Submitted: 1 year ago.
Category: Relationship
Expert:  Elliott, LPCC, NCC replied 1 year ago.
Seeking expert testimony is a sign of strength. A personal relationship with a caring professional is proven clinically effective.

Dear friend,

This is an issue that is completely out of your hands. You did not create the situation. You have been kind and generous and you are being treated as if you did something wrong.

You cannot control your sister, and she is evidently able to manipulate others.

You can do nothing to change her.

You have extended yourself to your younger nephew. They have learend to be like their mother. This kind of behavior can be learned and can also be influenced by leverage she might apply to them or lies she might tell.

Your older nephew is fortunately his own person. This is the nugget of gold inside the pile of ore. Be thankful for him and treasure his friendship.

Leave the others behind. You do not need further frustration and rejection from them.

If your sister had throat cancer and she stopped talking to you on that account, would you blame yourself?

Intead she has some sort of mental illness and is not talking to you. It is not your fault.

You cannot change her. You cannot make that part of the family cohesive.

Follow the very wise advice of your mother and leave the alone, say nothing, stop blaming yourself, and move on with other aspects of your life - things that you CAN control.

Your husband has also given you wise advice in telling you forget about them. You are shooting yourself in the foot, continuously, by repeatedly thinking about this and then feeling hurt.

She has already rejected you. It only hurts over and over when you keep thinking about it over and over. It is done. Please, for your sake, and for the sake of your family, stop making this so huge in your life. It is done. Please move forward.

I shall keep you in my prayers for courage and the strengtho to move forwards and stop this obsessive and useless thought.

Warm regards,

Elliott, MAE, LPCC, NCC, CCMHC
Customer: replied 1 year ago.


They have all told me to leave it alone but they also tell me to be nice, me I want to do one ad not the other, I am so tired of the way they are towards me that I don't want nothing more to do with them but than for my parents sake & my husband agrees that to be nice so like on holidays if mom and dad are at her house than I should go just stay outside on back patio with dad, but truthfully I don't even want to be around her or her son and his girlfriend I want to be left out of there drama, but I want to keep my parents happy they are 77 y/os, I feel like I am stuck in the middle of everything, I want to just say forget it all and go about my life with no family and than I feel like I have to try to fix everything for my parents sake, it already bothers my mom that my younger sister doesn't come around. I just don't know what I have done to deserve this treatment but I truly understand what you said it totally makes sense. My husband and I usually live are own life and than somehow they get involved. Like when his girlfriend stated that drama about me saying that were moving and she turned it around to say I said we weren't going to there wedding, I just don't want to go now but my mom said that I had to be nice and my sister had comments about it to my mom about us not being there, so confused and messed up. I feel like telling everybody to leave us alone but I cant because I love my parents so much

Expert:  Elliott, LPCC, NCC replied 1 year ago.
Dear XXXXX,

If you do not want to go to the wedding and you don't go, will you be falling into your sister's hands who will use this against you?

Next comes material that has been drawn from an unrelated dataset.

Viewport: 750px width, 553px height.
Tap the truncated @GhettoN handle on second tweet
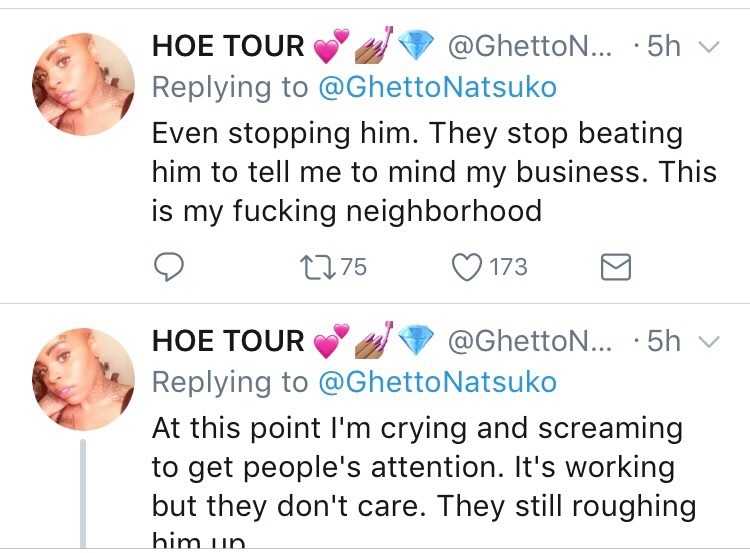(531, 341)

If you want to please your parents, then go to the ceremony but don't go to the reception. Tell your parents that you are not feeling well and you need to go home or possibly go to the doctor.

Just go and let them see you, and then go home. You don't have to talk to anybody you don't want to see, and you don't have to bring a present if you don't think the deserve one.

Go for your parents sake, sit with them, and then feign illness and leave with your husband. That way you will not offend anyone and you will be able to escape any socializing. Dress very nicely FOR YOURSELF and your husband and parents.

This is perhaps the best solution.

Warm regards,

Elliott
Elliott, LPCC, NCC, Psychotherapist
Category: Relationship
Satisfied Customers: 7663
Experience: 35 years of experience as a Licensed Professional Clinical Counselor, National Certified Counselor and a college professor.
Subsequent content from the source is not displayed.